Semakin memperjelas itu semua adalah adanya riwayat dalam Shohih Muslim dari hadits Shuhaib bin Sinan rodiyallohu ‘anhu , bahwasanya Nabi Shollallohu ‘alaihi wasallam  bersabda :

(( عَجَبًا لِأَمْرِ الْمُؤْمِنِ !! إِنَّ أَمْرَهُ كُلَّهُ خَيْرٌ وَلَيْسَ ذَاكَ لِأَحَدٍ إِلَّا لِلْمُؤْمِنِ ؛ إِنْ أَصَابَتْهُ سَرَّاءُ شَكَرَ فَكَانَ خَيْرًا لَهُ ، وَإِنْ أَصَابَتْهُ ضَرَّاءُ صَبَرَ فَكَانَ خَيْرًا لَهُ))

Aku sangat kagum terhadap urusannya orang yang beriman. Sungguh urusan dia itu semuanya baik, dan hal itu tidaklah didapati pada seseorang kecuali pada seorang mukmin. Jika dia mendapatkan kebahagiaan hidup, dia bersyukur, maka hal tersebut  baik baginya. Dan jika dia tertimpa kesengsaraan, dia bersabar, maka hal tersebut baik baginya.”

Dalam keadaan sengsara , dia meraih kemenangan dengan mendapatkan pahalanya orang-orang yang bersabar, dan dalam keadaan bahagia dan makmur, dia meraih kemenangan dengan mendapatkan pahalanya orang-orang yang bersyukur. Keadaannya berubah-ubah di dalam menjalani berbagai ujian, antara sabar dan syukur.
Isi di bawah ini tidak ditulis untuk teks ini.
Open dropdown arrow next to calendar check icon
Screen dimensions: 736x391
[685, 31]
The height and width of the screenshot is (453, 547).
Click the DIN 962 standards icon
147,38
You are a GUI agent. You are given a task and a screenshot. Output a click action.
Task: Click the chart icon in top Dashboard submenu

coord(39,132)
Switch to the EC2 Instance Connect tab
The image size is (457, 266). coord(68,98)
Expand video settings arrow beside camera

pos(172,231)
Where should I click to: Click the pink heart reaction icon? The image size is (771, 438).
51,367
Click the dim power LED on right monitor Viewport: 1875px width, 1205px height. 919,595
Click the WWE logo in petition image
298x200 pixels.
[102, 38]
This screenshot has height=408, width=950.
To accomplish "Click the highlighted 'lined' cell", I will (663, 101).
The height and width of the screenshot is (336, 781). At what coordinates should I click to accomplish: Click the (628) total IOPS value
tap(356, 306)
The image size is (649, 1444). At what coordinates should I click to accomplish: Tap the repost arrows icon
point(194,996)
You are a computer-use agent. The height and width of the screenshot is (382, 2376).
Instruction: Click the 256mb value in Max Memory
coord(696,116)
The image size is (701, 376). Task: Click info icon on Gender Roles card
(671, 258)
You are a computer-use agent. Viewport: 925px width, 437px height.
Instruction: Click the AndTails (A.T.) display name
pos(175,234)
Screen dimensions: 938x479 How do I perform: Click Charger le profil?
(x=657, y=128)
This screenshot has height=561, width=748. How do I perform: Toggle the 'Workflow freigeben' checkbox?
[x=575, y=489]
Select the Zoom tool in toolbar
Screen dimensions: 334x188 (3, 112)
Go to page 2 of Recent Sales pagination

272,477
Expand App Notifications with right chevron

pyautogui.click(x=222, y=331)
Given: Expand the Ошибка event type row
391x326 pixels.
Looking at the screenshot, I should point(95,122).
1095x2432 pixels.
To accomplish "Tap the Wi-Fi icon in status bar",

Sungguh Alloh Ta’ala telah berfirman di dalam Al-Qur’an pada empat tempat :

﴾ إِنَّ فِي ذَلِكَ لَآَيَاتٍ لِكُلِّ صَبَّارٍ شَكُورٍ ﴿

“Sesungguhnya pada hal yang demikian itu terdapat tanda-tanda (kekuasaan Alloh)  bagi setiap orang yang sangat bersabar lagi sangat bersyukur.”

Alloh Jalla Sya’nuhu  menyebutkan dua kedudukan agung tersebut ; yaitu kedudukan  sabar  ketika  susah  dan  kedudukan  syukur ketika  bahagia.

Seyogyanya bagi  seorang mukmin – hamba Alloh – untuk mengetahui bahwa Alloh Jalla Sya’nuhu meluaskan untuk sebagian manusia  pada hartanya, kesehatannya, perdagangannya, anaknya, ataupun macam nikmat yang lainnya, itu bukanlah sebagai dalil bahwa orang tersebut pasti diridhoi dan dimuliakan oleh Alloh. Demikian pula kesempitan hamba pada hartanya , kesehatannya atau  keadaan-keadaannya yang lain, itu bukanlah sebagai dalil bahwa Alloh tidak ridho kepadanya atau menghinakannya. Hal seperti itu hanyalah persangkaan sebagian manusia, yang telah Alloh ingkari dalam firman-Nya Subhanahu wa Ta’ala :

  ﴾ فَأَمَّا الْإِنْسَانُ إِذَا مَا ابْتَلَاهُ رَبُّهُ فَأَكْرَمَهُ وَنَعَّمَهُ فَيَقُولُ رَبِّي أَكْرَمَنِ _ وَأَمَّا إِذَا مَا ابْتَلَاهُ فَقَدَرَ عَلَيْهِ رِزْقَهُ فَيَقُولُ رَبِّي أَهَانَنِ ﴿

“Adapun manusia apabila Tuhannya mengujinya, lalu dimuliakan-Nya dan diberi-Nya kesenangan, maka dia berkata, “Tuhanku telah memuliakanku.” Adapun bila Tuhannya mengujinya, lalu membatasi rezekinya, maka dia berkata, “Tuhanku menghinakanku.” [Al-Fajr : 15-16]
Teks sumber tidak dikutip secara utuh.